Die freihändige Vergabe ist ein informelles Vergabeverfahren im Unterschwellenbereich, bei dem der Auftraggeber Angebote von ausgewählten Unternehmen einholt.

Die freihändige Vergabe war eine Vergabeart der alten VOL/A und wird in der UVgO als „Verhandlungsvergabe" fortgeführt. Der Begriff „freihändige Vergabe" wird in der Praxis aber weiterhin häufig verwendet, insbesondere im Haushaltsrecht.

Ablauf

Der Auftraggeber wendet sich an mehrere Unternehmen (in der Regel mindestens drei) und fordert diese zur Angebotsabgabe auf. Er kann mit den Bietern über die Angebote verhandeln. Die Auswahl der angesprochenen Unternehmen muss sachgerecht sein — eine Rotation ist empfehlenswert.

Voraussetzungen

Die freihändige Vergabe bzw.

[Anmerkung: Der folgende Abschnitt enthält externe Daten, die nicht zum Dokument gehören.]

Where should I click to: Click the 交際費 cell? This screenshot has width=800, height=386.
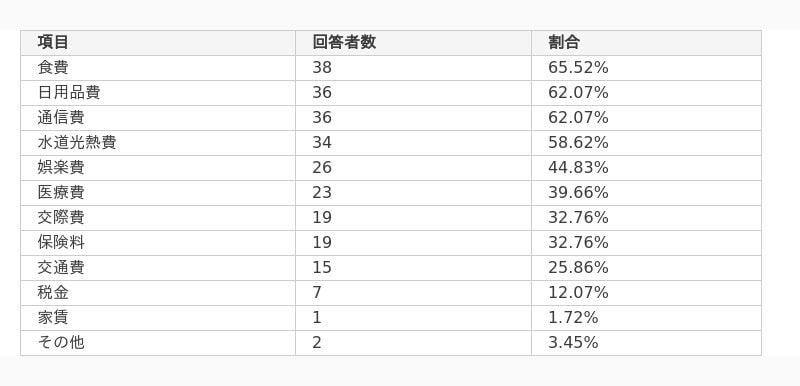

Verhandlungsvergabe ist im Unterschwellenbereich zulässig, wenn bestimmte Wertgrenzen nicht überschritten werden oder besondere Umstände vorliegen (z.B. Dringlichkeit, Alleinstellungsmerkmal eines Anbieters, erfolglose vorherige Ausschreibung).

Dokumentation

Auch bei der freihändigen Vergabe muss der Auftraggeber das Verfahren dokumentieren: Gründe für die Wahl der Vergabeart, angesprochene Unternehmen, eingegangene Angebote, Verhandlungsergebnisse und Begründung der Auswahlentscheidung.

Modernisierung

Die UVgO hat die freihändige Vergabe durch die Verhandlungsvergabe (mit und ohne Teilnahmewettbewerb) ersetzt und die Regeln präzisiert. In der Praxis sind die Unterschiede gering, aber die Dokumentationspflichten wurden gestärkt.